TEXT
○ ○ ○
Terra Galleria Photography

Solar Eclipse over the Tetons: Photographing (?) the Real Icon


Summary: For the total solar eclipse of August 21, 2017 in Grand Teton National Park I chose a backcountry location discovered by William Henry Jackson. My shooting plan to capture this iconic shot did not involve straight photography, but rather a timelapse and a 360-degrees panorama.

Attending or not attending ? That is the question

I am a landscape photographer. Without the connection to the land, photographing a celestial event doesn’t get me that excited. Don’t get me wrong, I understand the difficulty and admire well-crafted close-ups of celestial objects. However, those astronomy pictures lack the sense of “being there” which defines most of my work. They could have been made in a wide range of locations – and are best shot with telescopes. Tens of millions were expected to see the 2017 eclipse, the most accessible ever in America during our lifetime, and therefore the most viewed ever. Most of their successful close-up images would be similar, whereas I am striving for the distinctive.

The last total eclipse in America happened 38 years ago. The next best thing to a total eclipse is an annular eclipse, which occurred in May 2012 in America. To photograph it, I traveled to West Texas because the sun would be low on the horizon at eclipse time (story and photos here). When I learned of the 2017 eclipse, I was initially disappointed that it would happen at midday in summer. The sun would be overhead, high above terrestrial features. To include both the sun and the landscape, one would have to use a very wide-angle lens, which would make the sun tiny in the picture.

I initially thought about sitting this one out. But I read that a total eclipse is something else, to which a partial eclipse barely compares, and this made me curious. Even if I would not come back with a great picture, I’d be able to witness a total eclipse with my own eyes without having to travel to the ends of the earth. Sometimes, the experience must supersede the photograph.
○ ○ ○
GIVEN DATA
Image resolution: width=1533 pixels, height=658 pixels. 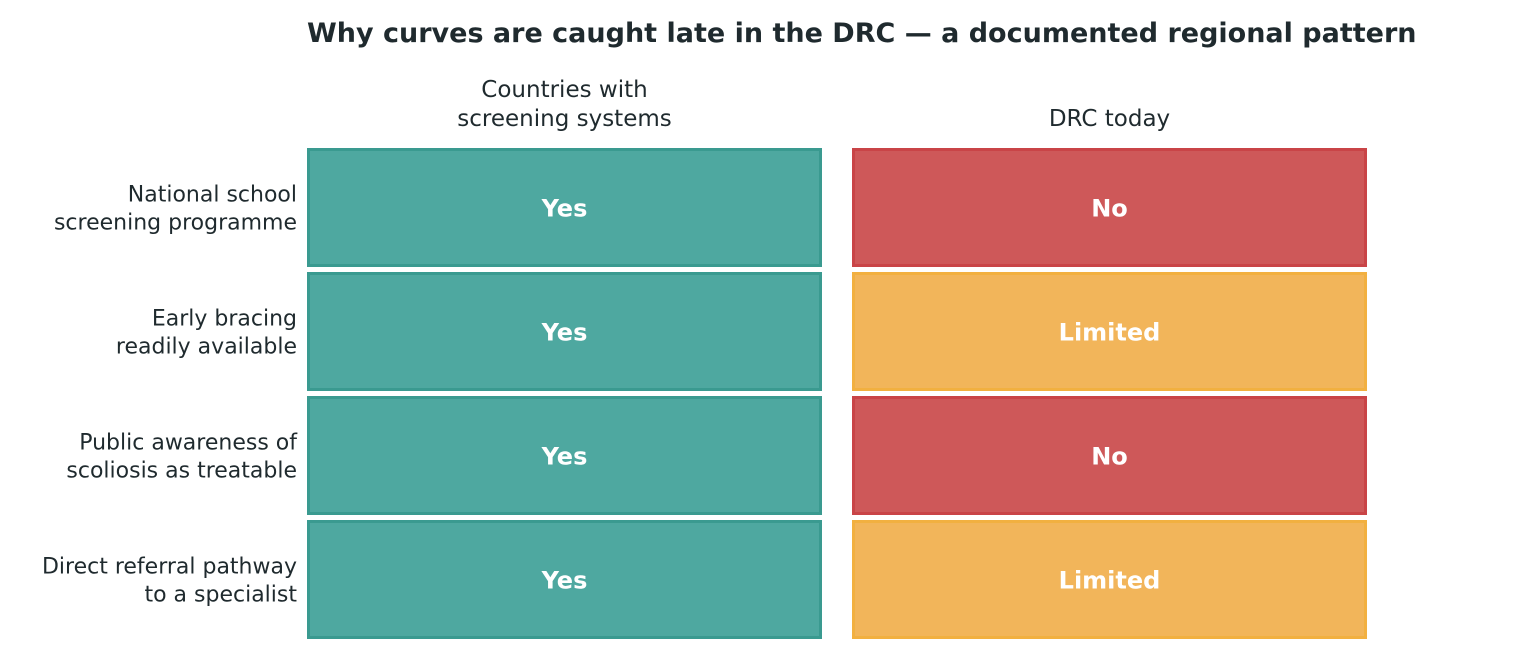 What do you see at coordinates (224, 320) in the screenshot?
I see `row-label-2-line-1: Early bracing` at bounding box center [224, 320].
○ ○ ○
EXERCISE INSTRUCTIONS
(1) In the Tetons eclipse article, where did the photographer travel to photograph the May 2012 annular eclipse?
(2) Return the Tetons eclipse article word for word, everything from "Attending or not" down to "for the distinctive.".

ANSWER SET
(1) West Texas.

(2)
Attending or not attending ? That is the question

I am a landscape photographer. Without the connection to the land, photographing a celestial event doesn’t get me that excited. Don’t get me wrong, I understand the difficulty and admire well-crafted close-ups of celestial objects. However, those astronomy pictures lack the sense of “being there” which defines most of my work. They could have been made in a wide range of locations – and are best shot with telescopes. Tens of millions were expected to see the 2017 eclipse, the most accessible ever in America during our lifetime, and therefore the most viewed ever. Most of their successful close-up images would be similar, whereas I am striving for the distinctive.